1. The problem statement, all variables and given/known data
If $gcd(f(x),g(x)) = 1$ and m,n ∈ ℕ, show that $gcd(f(x)^m, g(x)^n) = 1$.

2. Relevant equations

3. The attempt at a solution

So I had previously proved this for non-polynomials:

gcd(a,b)=1
then gcd(a^n,b^n)=1

Proof: a = p1*p2*...*pn
b = p1*p2*...*pm

then
a^n = p1^n*p2^n*...*pn^n
b^n = p1^n*p2^n*...*pm^n

Since a and a^n have the same prime factors and b and b^n have the same prime factors and a and b are relatively prime then a^n and b^n are relatively prime.

I guess, I am looking at this question from the same point of view.

Is there a difference here with polynomials? Why would there be?

2. Feb 20, 2016

### Staff: Mentor

As long as the underlying ring or field is of characteristic zero there shouldn't be a difference. (Not quite sure about other characteristics.)
However, your proof with the numbers uses the fact that you have a unique integer factorization into primes. You need to assure this for your polynomial ring if you want to adapt the same proof. As far as I can remember this is true for an integral domain. Another proof could be with contradiction: assume there is an irreducible $p=p(x)$ with $p|f^n$ and $p|g^m$.

3. Feb 20, 2016

### RJLiberator

How is this proof:

Since f and g are relatively prime, by Bezout's Identity there exists polynomials p and q such that fp+gq = 1.
Take the (2n-1)th power of both sides.
Any term of the binomial expansion of (fp+gq)^(2n-1) is divisible by one of the f^n or g^n.
Therefore:
1 = (fp+gq)^(2n-1) = f^nP+g^nQ
for some polynomials P and Q. It follows that f^n and g^n are relatively prime.

But does this hold for f^n and g^m ? (different degrees) hm...

I don't think so, right? Since we use (2n-1) as the exponential.

4. Feb 20, 2016

### RJLiberator

Perhaps this is cleaner / better:

Suppose p is a prime that divides gcd(f^n,g^m)
then p divides f^n and hence divides f. Similarly for g^m. Since gcd(f,g)=1 no such p can exist.

This is proven by:
If p divides f^n, than p divides f. for n>1
Proof using induction: true for n = 1
Assume it is true for n.
Then for n+1 p divides f^(n+1) = f*f^n implies that p divides f or it divides f^n.

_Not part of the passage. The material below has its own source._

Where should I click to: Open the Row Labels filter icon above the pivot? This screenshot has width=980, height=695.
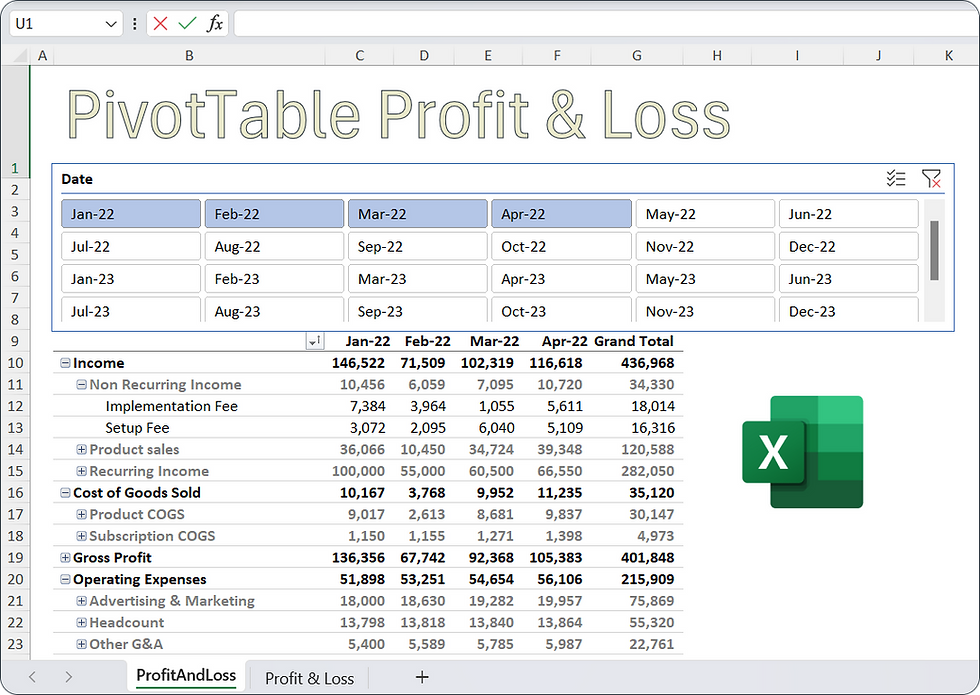point(313,341)
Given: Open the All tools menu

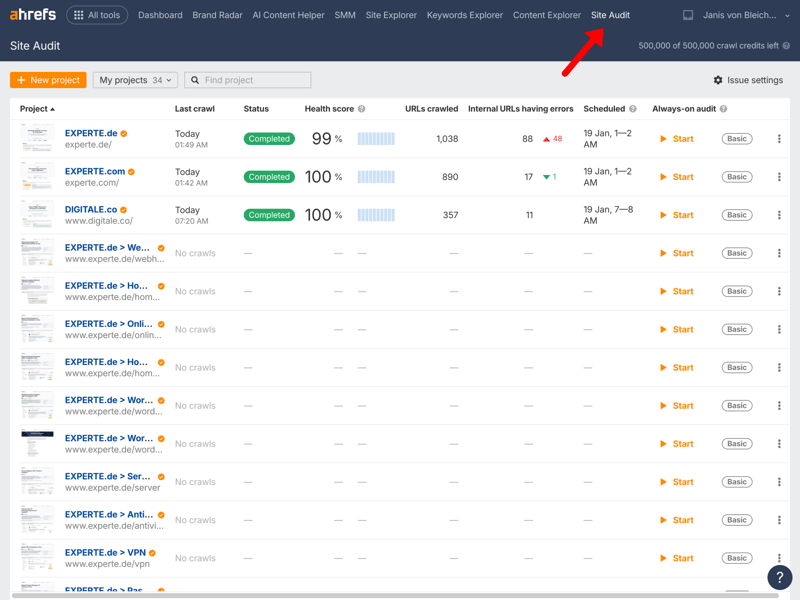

By hypothesis, p divides f.

However, not sure how this incorporates polynomials or if i even need to (the question doesn't necessarily make any statement about polynomials just is the question stated)

5. Feb 20, 2016

### Staff: Mentor

Your first proof is wrong because not every term of the binomial expansion is divided by $f^n$.
Let's say $p$ is irreducible instead.
$n \geq 1$
What is the underlying ring or field for the polynomials? $ℤ$?
This here is the crucial point: $p|f \cdot f^n ⇒ p|f ∨ p|f^n$?
Here I think you need the polynomial ring be an integral domain.
E.g. if $p(x) = x+1$ and $f(x)=2x$ both in $ℤ_4[x]$ then $p \nmid f$ but $p|f^2=4x^2=0$.
However, I suppose $ℤ[x]$ or a polynomial ring over field of characteristic zero $(ℚ[x],ℝ[x],ℂ[x])$ is meant.
Then everything looks ok.

6. Feb 21, 2016

### RJLiberator

Indeed. Thank you for analysis here. (as always)
fresh_42, I bow to you!